[Work order]
Print the records below word for word, beginning with the first line and ending once the line containing "Open the start" is printed.

(Stored data)

Start of Block

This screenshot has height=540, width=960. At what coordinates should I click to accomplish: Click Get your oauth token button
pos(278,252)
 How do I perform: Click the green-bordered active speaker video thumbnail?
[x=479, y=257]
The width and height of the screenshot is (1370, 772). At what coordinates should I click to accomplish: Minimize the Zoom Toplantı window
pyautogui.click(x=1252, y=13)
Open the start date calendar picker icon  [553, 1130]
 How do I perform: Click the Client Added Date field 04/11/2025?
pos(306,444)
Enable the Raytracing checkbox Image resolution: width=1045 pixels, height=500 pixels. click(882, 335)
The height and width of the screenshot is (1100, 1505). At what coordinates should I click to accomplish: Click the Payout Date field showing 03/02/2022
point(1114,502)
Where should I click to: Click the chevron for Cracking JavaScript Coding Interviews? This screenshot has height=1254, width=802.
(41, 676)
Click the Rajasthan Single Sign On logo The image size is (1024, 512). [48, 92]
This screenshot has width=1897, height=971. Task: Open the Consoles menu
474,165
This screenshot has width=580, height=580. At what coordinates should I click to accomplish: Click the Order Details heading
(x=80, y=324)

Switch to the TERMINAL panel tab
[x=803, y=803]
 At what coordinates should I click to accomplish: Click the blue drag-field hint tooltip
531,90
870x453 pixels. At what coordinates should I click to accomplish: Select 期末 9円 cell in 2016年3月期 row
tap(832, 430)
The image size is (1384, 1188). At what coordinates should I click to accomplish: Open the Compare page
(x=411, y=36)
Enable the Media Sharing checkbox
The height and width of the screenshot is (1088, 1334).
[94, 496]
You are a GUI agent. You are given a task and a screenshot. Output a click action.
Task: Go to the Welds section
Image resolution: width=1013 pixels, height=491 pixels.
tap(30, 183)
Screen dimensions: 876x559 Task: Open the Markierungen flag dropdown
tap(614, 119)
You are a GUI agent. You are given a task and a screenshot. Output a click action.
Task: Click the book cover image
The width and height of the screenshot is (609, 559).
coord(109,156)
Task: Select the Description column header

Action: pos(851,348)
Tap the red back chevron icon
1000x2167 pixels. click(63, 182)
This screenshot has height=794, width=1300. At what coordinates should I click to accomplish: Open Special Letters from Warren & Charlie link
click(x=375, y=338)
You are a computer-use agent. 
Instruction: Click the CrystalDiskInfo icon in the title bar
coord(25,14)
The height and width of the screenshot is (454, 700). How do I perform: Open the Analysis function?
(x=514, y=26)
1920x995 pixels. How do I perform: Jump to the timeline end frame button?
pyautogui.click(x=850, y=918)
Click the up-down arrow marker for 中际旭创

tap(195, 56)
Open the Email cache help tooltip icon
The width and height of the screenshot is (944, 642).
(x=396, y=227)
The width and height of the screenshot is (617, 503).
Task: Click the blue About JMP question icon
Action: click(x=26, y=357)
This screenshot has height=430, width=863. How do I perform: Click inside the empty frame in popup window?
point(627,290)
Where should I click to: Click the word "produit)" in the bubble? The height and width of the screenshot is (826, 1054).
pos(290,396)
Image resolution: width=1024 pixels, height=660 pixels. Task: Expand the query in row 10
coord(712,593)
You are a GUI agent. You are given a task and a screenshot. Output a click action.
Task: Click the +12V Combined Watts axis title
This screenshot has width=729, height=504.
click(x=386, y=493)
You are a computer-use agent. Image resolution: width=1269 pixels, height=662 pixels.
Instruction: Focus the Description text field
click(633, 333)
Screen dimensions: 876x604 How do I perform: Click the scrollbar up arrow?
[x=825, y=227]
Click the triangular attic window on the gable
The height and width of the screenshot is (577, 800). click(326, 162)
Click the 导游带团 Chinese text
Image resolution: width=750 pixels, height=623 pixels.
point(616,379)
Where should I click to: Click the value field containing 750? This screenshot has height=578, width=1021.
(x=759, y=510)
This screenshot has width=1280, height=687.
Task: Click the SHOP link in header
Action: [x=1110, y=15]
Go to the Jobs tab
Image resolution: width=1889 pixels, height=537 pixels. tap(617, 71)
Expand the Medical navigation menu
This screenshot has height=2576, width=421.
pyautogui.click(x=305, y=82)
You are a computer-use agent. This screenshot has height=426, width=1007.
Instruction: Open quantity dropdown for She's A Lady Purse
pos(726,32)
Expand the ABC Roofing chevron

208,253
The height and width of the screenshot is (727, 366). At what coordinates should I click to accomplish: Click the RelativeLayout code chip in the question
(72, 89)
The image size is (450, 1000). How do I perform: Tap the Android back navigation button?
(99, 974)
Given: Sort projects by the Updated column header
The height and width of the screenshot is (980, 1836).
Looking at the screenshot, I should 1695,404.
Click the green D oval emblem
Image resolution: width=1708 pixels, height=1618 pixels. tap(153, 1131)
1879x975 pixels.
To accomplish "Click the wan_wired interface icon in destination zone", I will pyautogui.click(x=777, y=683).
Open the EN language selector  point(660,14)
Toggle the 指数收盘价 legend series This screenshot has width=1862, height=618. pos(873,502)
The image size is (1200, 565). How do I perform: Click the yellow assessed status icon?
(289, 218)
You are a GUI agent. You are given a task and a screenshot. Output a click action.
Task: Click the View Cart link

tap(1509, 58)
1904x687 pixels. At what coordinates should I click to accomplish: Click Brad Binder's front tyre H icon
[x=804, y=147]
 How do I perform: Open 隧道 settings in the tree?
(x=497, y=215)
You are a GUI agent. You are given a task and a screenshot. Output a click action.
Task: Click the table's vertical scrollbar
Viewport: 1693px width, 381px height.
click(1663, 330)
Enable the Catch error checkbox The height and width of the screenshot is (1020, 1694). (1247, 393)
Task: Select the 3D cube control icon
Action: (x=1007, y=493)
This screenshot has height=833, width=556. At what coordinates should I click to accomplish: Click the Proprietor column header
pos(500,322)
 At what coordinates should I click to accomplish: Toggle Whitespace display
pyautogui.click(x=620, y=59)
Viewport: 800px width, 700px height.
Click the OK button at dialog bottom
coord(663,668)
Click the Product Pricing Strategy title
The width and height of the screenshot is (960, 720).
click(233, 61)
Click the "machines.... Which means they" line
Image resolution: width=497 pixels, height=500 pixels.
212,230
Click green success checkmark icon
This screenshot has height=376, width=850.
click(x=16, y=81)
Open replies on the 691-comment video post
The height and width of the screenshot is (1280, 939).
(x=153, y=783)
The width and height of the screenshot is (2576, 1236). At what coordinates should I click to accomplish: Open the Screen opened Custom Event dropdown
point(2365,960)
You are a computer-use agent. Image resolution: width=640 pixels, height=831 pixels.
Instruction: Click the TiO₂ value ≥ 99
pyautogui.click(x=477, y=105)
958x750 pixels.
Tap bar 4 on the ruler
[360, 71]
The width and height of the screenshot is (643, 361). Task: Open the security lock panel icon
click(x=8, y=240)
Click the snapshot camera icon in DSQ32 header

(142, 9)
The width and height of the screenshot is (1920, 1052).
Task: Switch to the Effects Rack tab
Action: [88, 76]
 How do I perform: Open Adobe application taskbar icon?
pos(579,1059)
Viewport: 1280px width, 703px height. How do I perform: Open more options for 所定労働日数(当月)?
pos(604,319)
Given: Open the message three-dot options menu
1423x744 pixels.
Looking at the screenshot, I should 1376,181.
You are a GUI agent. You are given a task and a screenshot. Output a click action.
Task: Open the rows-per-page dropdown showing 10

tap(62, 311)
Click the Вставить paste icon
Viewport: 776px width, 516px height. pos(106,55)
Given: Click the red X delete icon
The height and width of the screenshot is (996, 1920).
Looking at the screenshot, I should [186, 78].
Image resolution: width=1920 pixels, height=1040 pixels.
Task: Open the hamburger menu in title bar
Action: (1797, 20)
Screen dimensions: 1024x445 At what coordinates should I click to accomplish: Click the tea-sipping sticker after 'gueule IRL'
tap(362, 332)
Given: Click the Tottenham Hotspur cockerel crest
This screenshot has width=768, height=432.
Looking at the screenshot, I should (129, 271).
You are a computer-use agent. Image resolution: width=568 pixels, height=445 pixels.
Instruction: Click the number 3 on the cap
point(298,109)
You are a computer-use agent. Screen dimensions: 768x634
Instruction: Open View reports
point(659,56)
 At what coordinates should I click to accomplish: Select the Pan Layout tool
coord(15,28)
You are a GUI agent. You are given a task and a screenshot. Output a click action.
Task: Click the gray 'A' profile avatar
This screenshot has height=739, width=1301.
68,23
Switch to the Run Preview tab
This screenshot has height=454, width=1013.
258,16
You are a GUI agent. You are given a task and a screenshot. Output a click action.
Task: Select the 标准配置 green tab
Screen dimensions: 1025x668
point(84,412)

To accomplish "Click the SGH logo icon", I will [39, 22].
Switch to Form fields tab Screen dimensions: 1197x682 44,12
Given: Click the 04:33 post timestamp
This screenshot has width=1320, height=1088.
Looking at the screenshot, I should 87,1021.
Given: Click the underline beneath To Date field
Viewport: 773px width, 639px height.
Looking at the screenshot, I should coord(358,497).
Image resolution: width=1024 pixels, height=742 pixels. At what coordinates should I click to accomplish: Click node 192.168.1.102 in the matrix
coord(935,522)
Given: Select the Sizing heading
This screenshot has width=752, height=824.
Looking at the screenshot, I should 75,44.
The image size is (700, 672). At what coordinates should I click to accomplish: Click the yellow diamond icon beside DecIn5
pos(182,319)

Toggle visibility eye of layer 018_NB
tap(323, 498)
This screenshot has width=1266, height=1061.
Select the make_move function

End of Block

[Problem solution]
This screenshot has height=540, width=960. At what coordinates should I click to accomplish: Click Get your oauth token button
pos(278,252)
 How do I perform: Click the green-bordered active speaker video thumbnail?
[x=479, y=257]
The width and height of the screenshot is (1370, 772). At what coordinates should I click to accomplish: Minimize the Zoom Toplantı window
pyautogui.click(x=1252, y=13)
Open the start date calendar picker icon  [553, 1130]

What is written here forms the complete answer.